Within the records below, reproduce without change the lines from the line that has "Given: Click UK size 4.5 value" through the line that has "860x751 pixels. At", and only those.

Segment Start: Given records

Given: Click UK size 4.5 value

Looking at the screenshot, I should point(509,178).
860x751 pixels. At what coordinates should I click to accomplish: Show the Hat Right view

Segment End: Given records
Segment Start: Given records

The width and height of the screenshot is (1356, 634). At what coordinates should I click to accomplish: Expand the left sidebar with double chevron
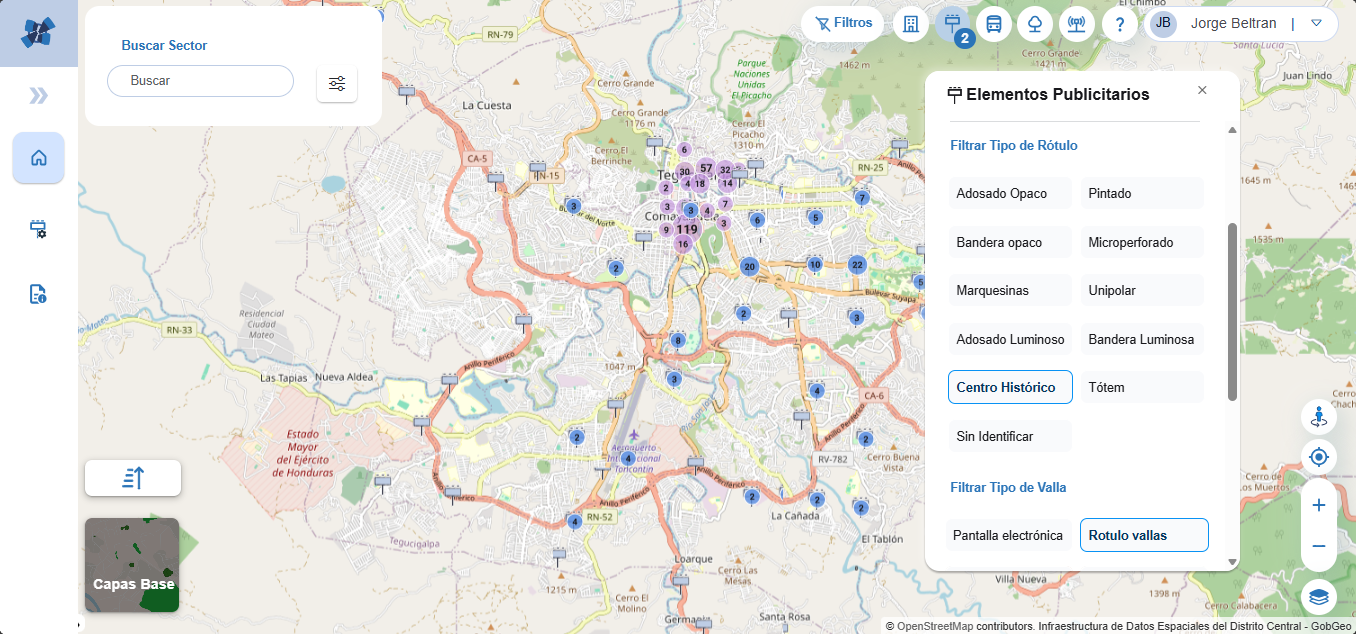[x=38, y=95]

Segment End: Given records
Segment Start: Given records

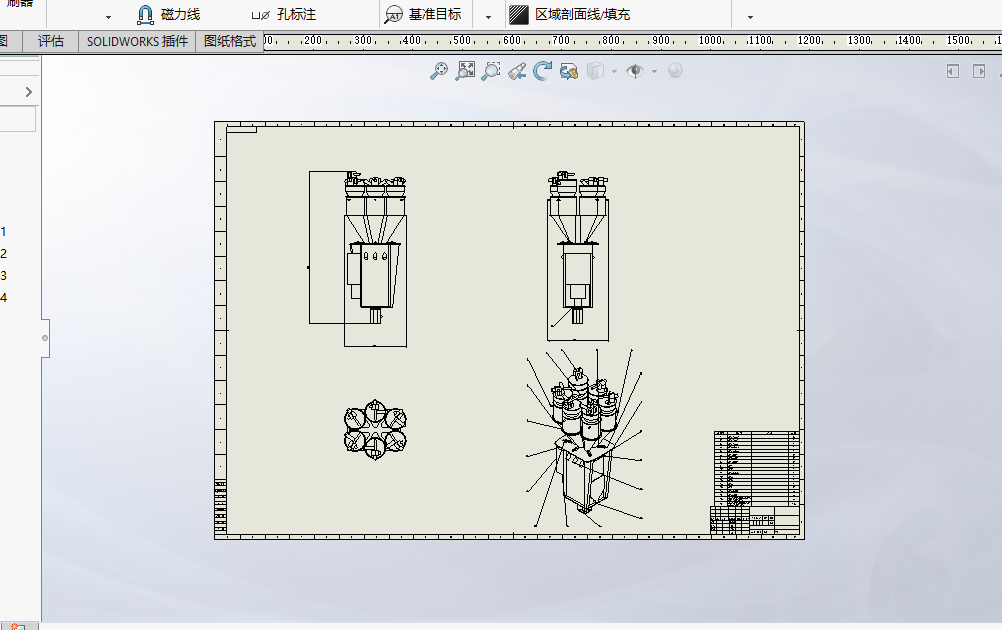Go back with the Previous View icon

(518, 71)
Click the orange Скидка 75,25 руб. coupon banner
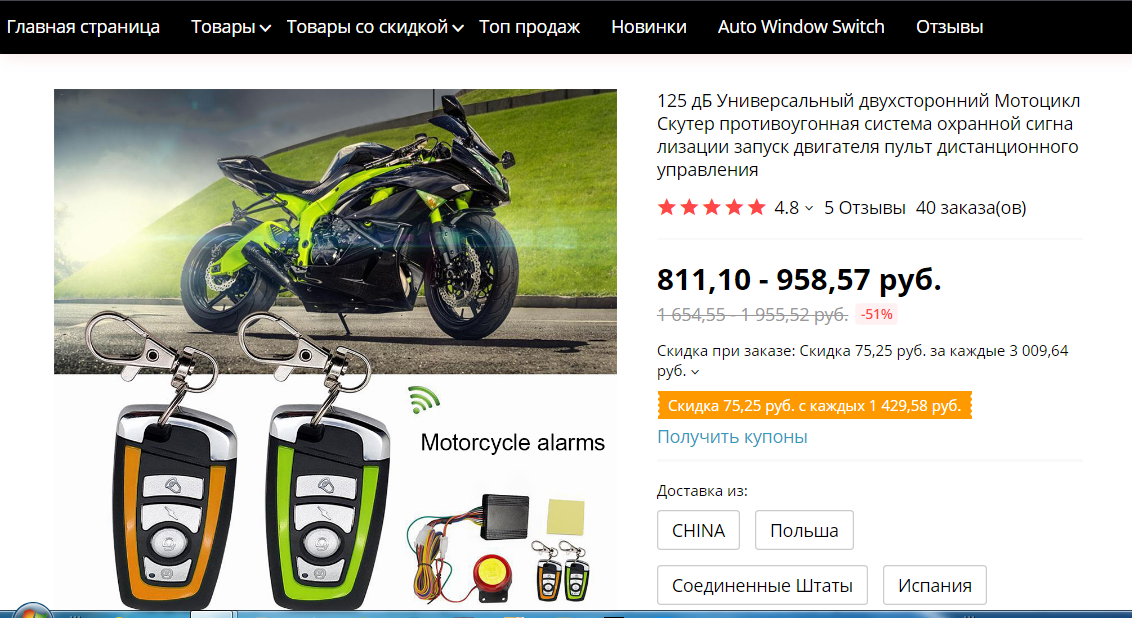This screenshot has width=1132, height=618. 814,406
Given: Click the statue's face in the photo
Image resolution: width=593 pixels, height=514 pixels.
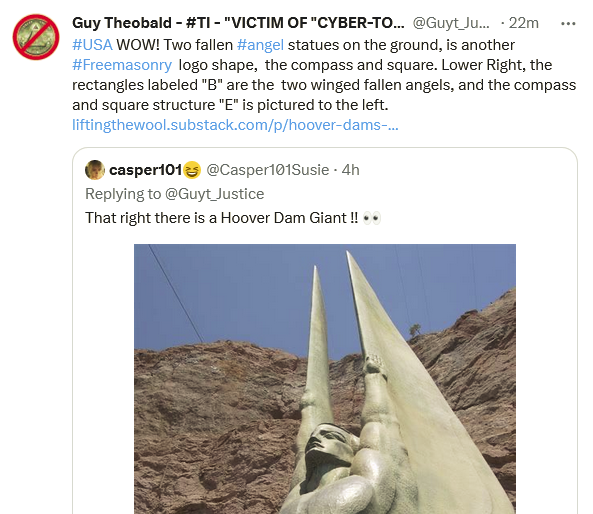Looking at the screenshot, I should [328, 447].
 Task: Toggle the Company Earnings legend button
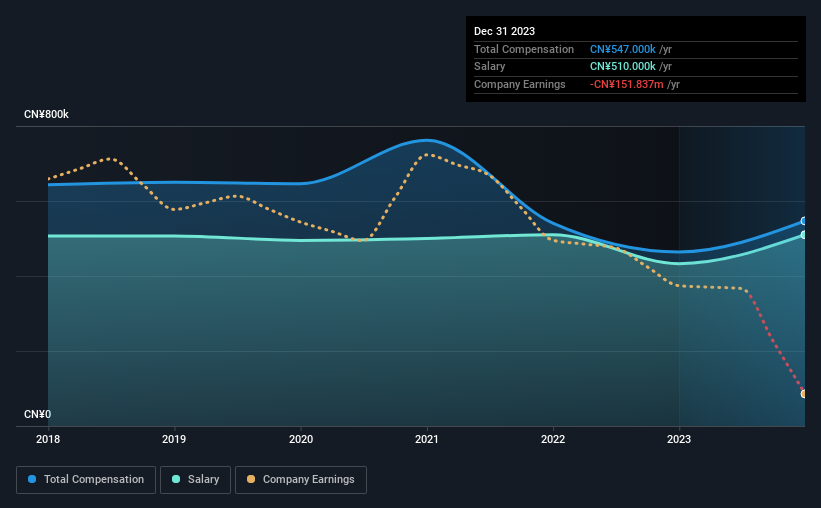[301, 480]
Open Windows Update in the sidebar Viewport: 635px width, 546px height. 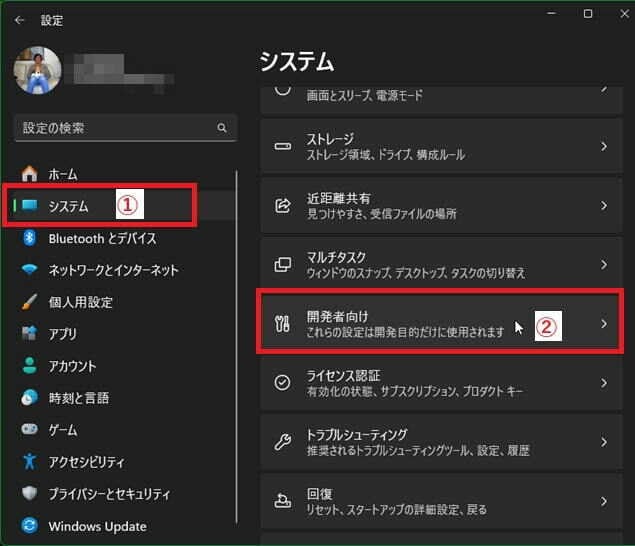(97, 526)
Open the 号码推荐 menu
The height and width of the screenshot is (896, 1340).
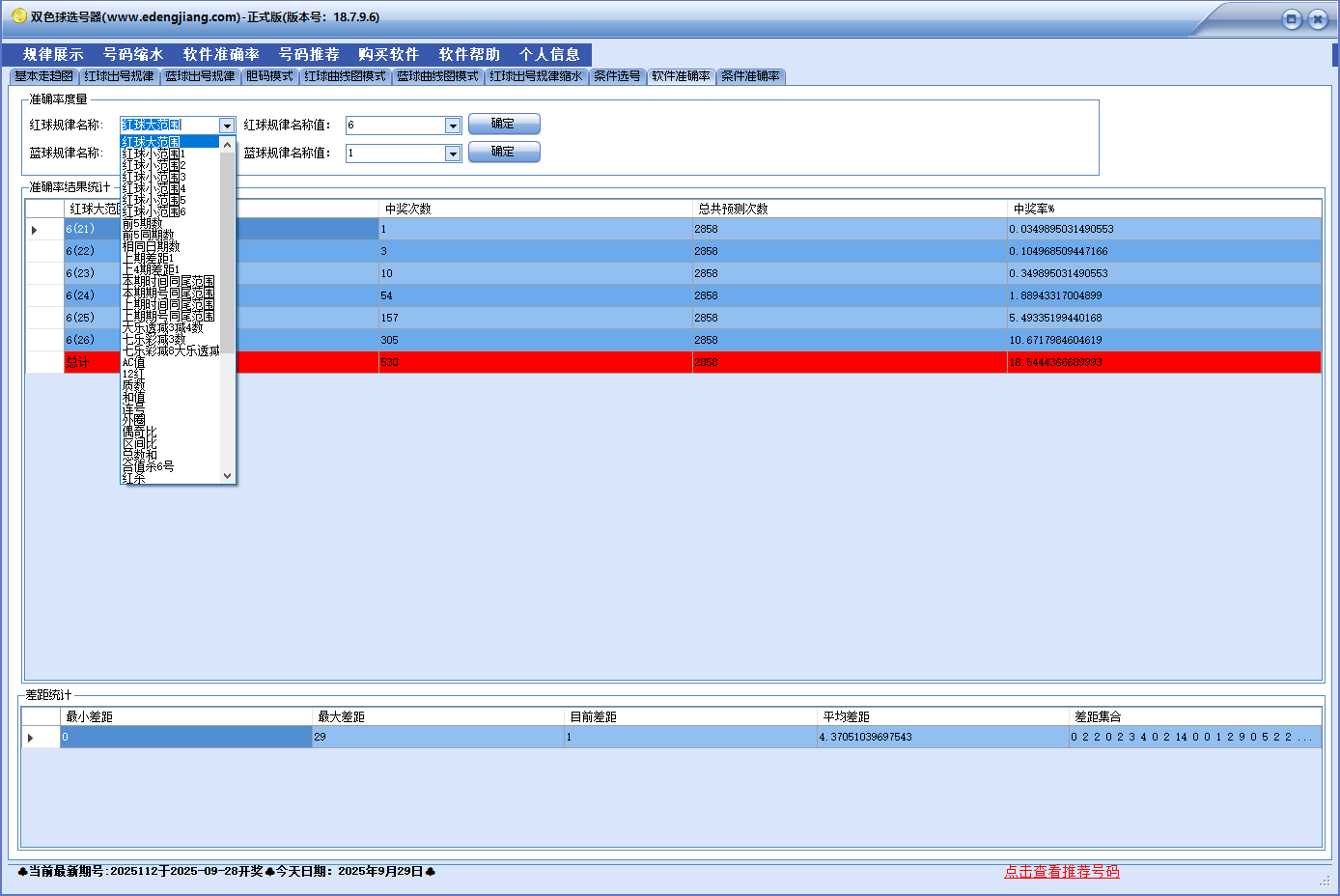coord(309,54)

Segment End: Given records

_Written response_
Given: Click UK size 4.5 value

Looking at the screenshot, I should point(509,178).
860x751 pixels. At what coordinates should I click to accomplish: Show the Hat Right view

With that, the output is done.